**Your task:**
Transcribe the listing below in its entirety, exactly.

----- Data shown -----

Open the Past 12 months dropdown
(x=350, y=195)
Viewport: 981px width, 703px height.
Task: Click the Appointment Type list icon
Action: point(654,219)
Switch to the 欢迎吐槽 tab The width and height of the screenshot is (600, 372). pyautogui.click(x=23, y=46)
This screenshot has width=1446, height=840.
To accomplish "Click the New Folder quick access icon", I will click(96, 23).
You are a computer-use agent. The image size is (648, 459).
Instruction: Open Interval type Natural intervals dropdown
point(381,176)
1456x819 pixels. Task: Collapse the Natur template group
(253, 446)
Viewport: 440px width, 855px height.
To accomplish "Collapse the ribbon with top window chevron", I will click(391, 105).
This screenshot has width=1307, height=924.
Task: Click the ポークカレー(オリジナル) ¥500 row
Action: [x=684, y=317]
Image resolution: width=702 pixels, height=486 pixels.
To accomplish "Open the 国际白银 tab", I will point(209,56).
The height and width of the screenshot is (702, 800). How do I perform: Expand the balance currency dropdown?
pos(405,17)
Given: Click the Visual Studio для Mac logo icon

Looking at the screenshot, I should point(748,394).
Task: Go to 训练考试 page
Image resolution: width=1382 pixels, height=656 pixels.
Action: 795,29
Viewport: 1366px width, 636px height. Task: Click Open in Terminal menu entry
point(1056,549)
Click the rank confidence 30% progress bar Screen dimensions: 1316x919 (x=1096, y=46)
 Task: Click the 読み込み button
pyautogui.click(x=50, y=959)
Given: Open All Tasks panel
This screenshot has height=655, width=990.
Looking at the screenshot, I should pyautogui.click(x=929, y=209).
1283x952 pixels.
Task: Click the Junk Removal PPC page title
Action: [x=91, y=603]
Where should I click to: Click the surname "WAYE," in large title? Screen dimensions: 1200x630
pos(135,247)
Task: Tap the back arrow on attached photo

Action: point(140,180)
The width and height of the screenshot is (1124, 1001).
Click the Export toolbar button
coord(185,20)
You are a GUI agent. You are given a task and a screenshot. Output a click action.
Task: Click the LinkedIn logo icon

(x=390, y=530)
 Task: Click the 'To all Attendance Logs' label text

-----

**Response area:**
Open the Past 12 months dropdown
(x=350, y=195)
Viewport: 981px width, 703px height.
Task: Click the Appointment Type list icon
Action: point(654,219)
Switch to the 欢迎吐槽 tab The width and height of the screenshot is (600, 372). pyautogui.click(x=23, y=46)
This screenshot has width=1446, height=840.
To accomplish "Click the New Folder quick access icon", I will click(96, 23).
You are a computer-use agent. The image size is (648, 459).
Instruction: Open Interval type Natural intervals dropdown
point(381,176)
1456x819 pixels. Task: Collapse the Natur template group
(253, 446)
Viewport: 440px width, 855px height.
To accomplish "Collapse the ribbon with top window chevron", I will click(391, 105).
This screenshot has width=1307, height=924.
Task: Click the ポークカレー(オリジナル) ¥500 row
Action: [x=684, y=317]
Image resolution: width=702 pixels, height=486 pixels.
To accomplish "Open the 国际白银 tab", I will point(209,56).
The height and width of the screenshot is (702, 800). How do I perform: Expand the balance currency dropdown?
pos(405,17)
Given: Click the Visual Studio для Mac logo icon

Looking at the screenshot, I should point(748,394).
Task: Go to 训练考试 page
Image resolution: width=1382 pixels, height=656 pixels.
Action: 795,29
Viewport: 1366px width, 636px height. Task: Click Open in Terminal menu entry
point(1056,549)
Click the rank confidence 30% progress bar Screen dimensions: 1316x919 (x=1096, y=46)
 Task: Click the 読み込み button
pyautogui.click(x=50, y=959)
Given: Open All Tasks panel
This screenshot has height=655, width=990.
Looking at the screenshot, I should pyautogui.click(x=929, y=209).
1283x952 pixels.
Task: Click the Junk Removal PPC page title
Action: [x=91, y=603]
Where should I click to: Click the surname "WAYE," in large title? Screen dimensions: 1200x630
pos(135,247)
Task: Tap the back arrow on attached photo

Action: point(140,180)
The width and height of the screenshot is (1124, 1001).
Click the Export toolbar button
coord(185,20)
You are a GUI agent. You are given a task and a screenshot. Output a click action.
Task: Click the LinkedIn logo icon

(x=390, y=530)
 Task: Click the 'To all Attendance Logs' label text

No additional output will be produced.